== Source document

Michelle Prytula: Grounding education in school realities

Michelle Prytula has never been one to back away from a challenge, including that of assuming the top spot in the College of Education.

By Colleen MacPherson

The new dean was nominated for the position, and as Prytula noted, "people can't put something in front of me and expect me not to respond." So respond she did, recalling how humbling it was "to stand before my peers and tell them why I thought I was suitable."

What she explained to them was her belief that "a leader understands that the knowledge is in the organization, the knowledge is in the room, the knowledge is found in your membership and in your partners, and I know that and I know how to bring that knowledge out."

On July 1, Prytula officially became dean and, on the same day, received tenure and the position of associate professor of education, a remarkable trajectory considering her academic career began just five years ago. The dean was clear that she applied for and earned tenure in a separate process and did not negotiate it as part of the deanship, but she knows battling preconceived notions of what a dean looks like is yet another challenge.

"I know there's a perception that only long-term academics belong in dean positions and I realize there's a test here for me, but what I lack in knowledge I will put in the time to learn or make up for with determination and desire for improvement."

Desire, determination and learning are staples for Prytula who grew up in a Frenchspeaking family in Vonda, Sask. When she expressed an interest in education, her father, a teacher, advised against it, she said. "He was one of those teachers who always felt there was never enough time to meet the needs of all the kids in the class. He always wanted to do more."

Prytula heeded his advice and completed a commerce degree but could not deny her passion. After earning an education degree, she taught middle years with Greater Saskatoon Catholic School Division for about eight years before doing a master's in educational administration. Prytula moved on to in-school administration and was a vice-principal for almost seven years before it was suggested she tackle a doctorate, another challenge to be met head on.

"At first I thought that's crazy but then I thought, I've got an invitation to do a PhD so why wouldn't I?"

Back to university she went, and wrote her dissertation while working as a school principal and raising her own young family. "Then, as soon as I defended my thesis, I was invited to apply for a position in the college.

"It was a tough decision to move to the university," she said, having spent 15 years teaching, nurturing learning communities in schools, building partnerships and encouraging teachers to be leaders "but I like the challenge of always doing something that's harder than what you've done before."

Prytula joined the college in 2009 as an assistant professor with a goal of achieving tenure in five years. "I really started to love what I was doing, research around teachers and developing partnerships I didn't have time to build as a principal." In addition to teaching, she worked with the Saskatchewan Educational Leadership Unit and provided professional development to school divisions and First Nations.

"I realized if I, and the college, listened well, I could really tailor what I knew and offer it as help. It made me realize I have more of a responsibility now. The university has responsibility, through research and teaching, to listen to Saskatchewan and help it be stronger and better. I felt I had a role I could play there."

In May 2013, Prytula was encouraged by colleagues to apply for the position of associate dean for undergraduate programs, partnerships and research. "I dismissed it entirely, being only in my third year, but I was asked too often to not take it seriously."

====

• **Aim 1**
According to the Prytula profile, in what year did Prytula join the College of Education as an assistant professor?
The records have no connection to the Prytula profile.

== Dataset entries

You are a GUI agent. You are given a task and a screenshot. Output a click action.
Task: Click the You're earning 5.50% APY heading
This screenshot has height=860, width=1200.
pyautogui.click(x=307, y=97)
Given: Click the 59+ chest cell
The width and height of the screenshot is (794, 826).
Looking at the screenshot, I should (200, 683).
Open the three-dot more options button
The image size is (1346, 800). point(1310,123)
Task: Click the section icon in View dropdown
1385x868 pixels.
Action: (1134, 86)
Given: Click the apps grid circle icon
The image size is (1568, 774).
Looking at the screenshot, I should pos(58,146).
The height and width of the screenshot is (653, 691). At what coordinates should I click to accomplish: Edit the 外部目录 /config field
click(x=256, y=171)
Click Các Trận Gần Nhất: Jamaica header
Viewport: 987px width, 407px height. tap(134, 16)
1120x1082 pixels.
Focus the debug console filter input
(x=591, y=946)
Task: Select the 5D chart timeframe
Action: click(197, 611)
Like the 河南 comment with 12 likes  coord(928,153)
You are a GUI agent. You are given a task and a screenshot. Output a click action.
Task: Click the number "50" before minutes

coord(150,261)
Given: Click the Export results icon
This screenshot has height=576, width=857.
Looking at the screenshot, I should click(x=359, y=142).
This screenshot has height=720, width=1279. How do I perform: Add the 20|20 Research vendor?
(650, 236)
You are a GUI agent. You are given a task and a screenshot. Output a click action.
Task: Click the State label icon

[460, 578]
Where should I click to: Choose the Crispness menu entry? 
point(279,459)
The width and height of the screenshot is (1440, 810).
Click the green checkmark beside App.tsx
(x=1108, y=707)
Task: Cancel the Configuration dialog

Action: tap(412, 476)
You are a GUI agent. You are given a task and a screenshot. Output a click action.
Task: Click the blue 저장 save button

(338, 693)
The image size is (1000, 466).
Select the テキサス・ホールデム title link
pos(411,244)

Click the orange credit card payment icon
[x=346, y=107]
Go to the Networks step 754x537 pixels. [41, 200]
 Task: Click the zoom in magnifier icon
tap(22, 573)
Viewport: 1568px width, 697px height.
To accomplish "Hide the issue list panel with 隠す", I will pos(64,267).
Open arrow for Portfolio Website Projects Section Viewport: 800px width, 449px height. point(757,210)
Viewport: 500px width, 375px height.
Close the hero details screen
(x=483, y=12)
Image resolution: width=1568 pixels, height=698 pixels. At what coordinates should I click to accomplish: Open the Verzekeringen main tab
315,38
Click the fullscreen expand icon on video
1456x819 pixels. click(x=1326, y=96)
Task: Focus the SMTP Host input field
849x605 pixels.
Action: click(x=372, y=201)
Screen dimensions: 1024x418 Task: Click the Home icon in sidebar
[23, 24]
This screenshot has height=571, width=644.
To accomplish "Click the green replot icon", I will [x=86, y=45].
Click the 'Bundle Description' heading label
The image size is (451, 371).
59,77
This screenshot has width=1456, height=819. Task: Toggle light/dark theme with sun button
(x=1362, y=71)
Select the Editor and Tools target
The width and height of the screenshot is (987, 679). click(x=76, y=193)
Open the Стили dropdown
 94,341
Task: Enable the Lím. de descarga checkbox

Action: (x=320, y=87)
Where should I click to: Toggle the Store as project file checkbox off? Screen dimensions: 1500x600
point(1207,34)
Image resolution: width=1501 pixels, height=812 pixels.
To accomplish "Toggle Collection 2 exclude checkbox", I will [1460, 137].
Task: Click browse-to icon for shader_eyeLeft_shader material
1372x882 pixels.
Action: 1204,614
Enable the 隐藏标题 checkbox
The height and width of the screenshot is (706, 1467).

====

• **Aim 2**
Reproduce the records verbatim, from their first line down to the line containing "pyautogui.click(x=307, y=97)", including both ends.

• **Correct response 1**
2009

• **Correct response 2**
You are a GUI agent. You are given a task and a screenshot. Output a click action.
Task: Click the You're earning 5.50% APY heading
This screenshot has height=860, width=1200.
pyautogui.click(x=307, y=97)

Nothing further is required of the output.